> _Vorliegender Text_:
--------------------------------
# G430 kein sound über USB Adapter



## zerogott (28. April 2015)

*G430 kein sound über USB Adapter*

Hey,
grade ist mein G430 angekommen,allerdings ist der sound über logitech seinen usb adapter nicht da,wenn ich die klinke normal in meine soundkarte nutze ist der sound da,allerdings wird das headset dann nicht in der logitech gaming software angezeigt,jemand ne idee wie ich das problem löse?


----------



## DOcean (28. April 2015)

*AW: G430 kein sound über USB Adapter*

wie nicht da?

Wird das Gerät von Windows erkannt? Die Soundausgabe hast du umgestellt?


----------



## zerogott (28. April 2015)

*AW: G430 kein sound über USB Adapter*

Jap wird es,hab es dann auch als main device eingestellt gehabt,pc neugestartet war immer noch nicht da,der adapter wird auch in der logitech software erkannt,kann es dran liegen das meine soundkarte noch aktiv war nach dem reboot?


----------



## DOcean (28. April 2015)

*AW: G430 kein sound über USB Adapter*

das sollte nichts machen, du kannst so viele Soundkarten haben wie du willst...

kann man da vlt in der Logitech Software noch irgendwas einstellen? hast du einen Zweit PC zum Testen?

Sonst weiß ich auch nicht mehr weiter...


----------



## zerogott (28. April 2015)

*AW: G430 kein sound über USB Adapter*

habs einfach neu eingesteckt jetzt gings,komisch

danke aber trozdem


----------
--------------------------------
> _Angezeigte Daten_:
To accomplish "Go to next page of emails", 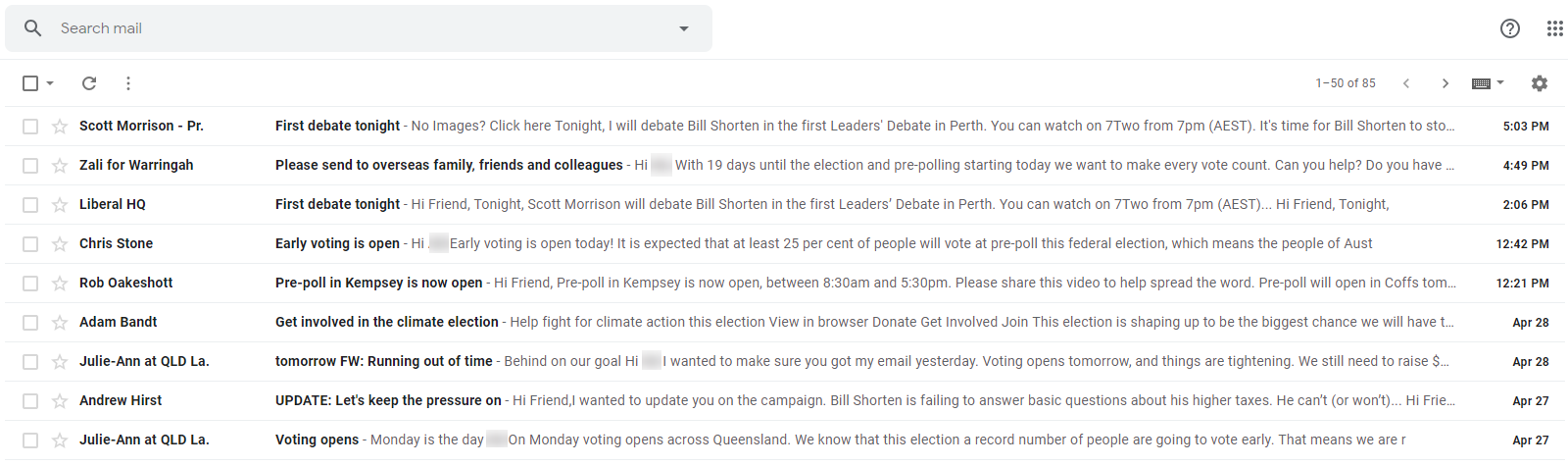I will [x=1445, y=83].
--------------------------------
> _Aufgabe_:
Beantworte anhand des Threads zum G430 diese Fragen:
1. Was geschieht laut zerogott, wenn er die Klinke normal an seiner Soundkarte nutzt?
2. Was entgegnet DOcean auf die Frage, ob die nach dem Reboot noch aktive Soundkarte der Grund sein kann?
3. Wodurch ging es am Ende?

> _Antwort_:
1. Der Sound ist da, aber das Headset wird dann nicht in der Logitech Gaming Software angezeigt.
2. Das sollte nichts machen, denn man kann so viele Soundkarten haben, wie man will.
3. Zerogott hat es einfach neu eingesteckt.